- **Task instructions**
Retype exactly, and only, the lines from the one that contains "0570 247 956 (189, 1139)" through the final line of the entries.

- **Task material**
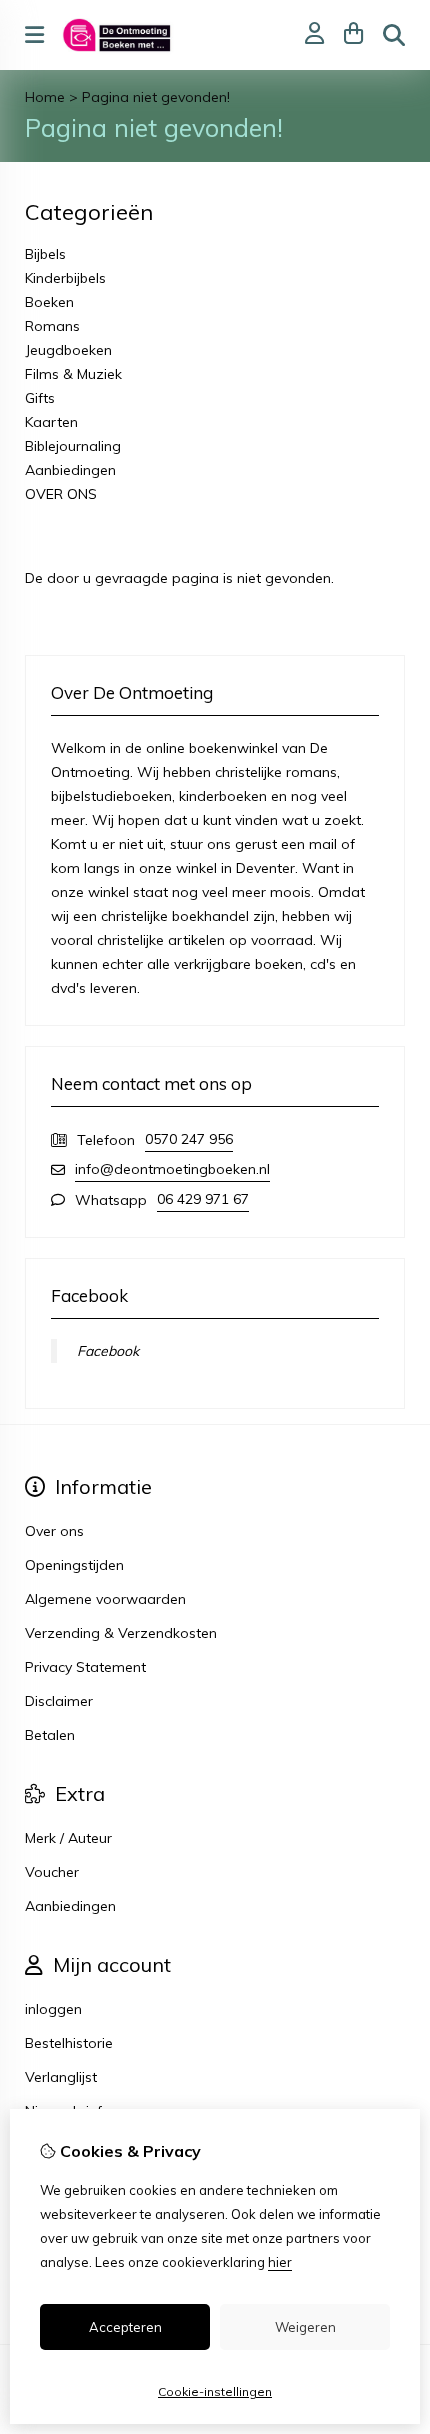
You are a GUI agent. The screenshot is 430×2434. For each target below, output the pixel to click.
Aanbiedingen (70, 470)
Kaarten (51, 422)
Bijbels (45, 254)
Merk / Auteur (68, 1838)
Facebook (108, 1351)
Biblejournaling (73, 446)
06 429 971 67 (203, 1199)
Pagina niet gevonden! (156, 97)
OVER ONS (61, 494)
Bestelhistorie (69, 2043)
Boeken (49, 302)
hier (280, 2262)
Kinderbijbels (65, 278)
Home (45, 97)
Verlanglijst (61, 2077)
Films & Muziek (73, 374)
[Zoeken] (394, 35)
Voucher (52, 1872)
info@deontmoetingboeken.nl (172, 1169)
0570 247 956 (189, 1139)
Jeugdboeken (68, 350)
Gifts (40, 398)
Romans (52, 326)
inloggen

- **Exercise result**
0570 247 956 (189, 1139)
Jeugdboeken (68, 350)
Gifts (40, 398)
Romans (52, 326)
inloggen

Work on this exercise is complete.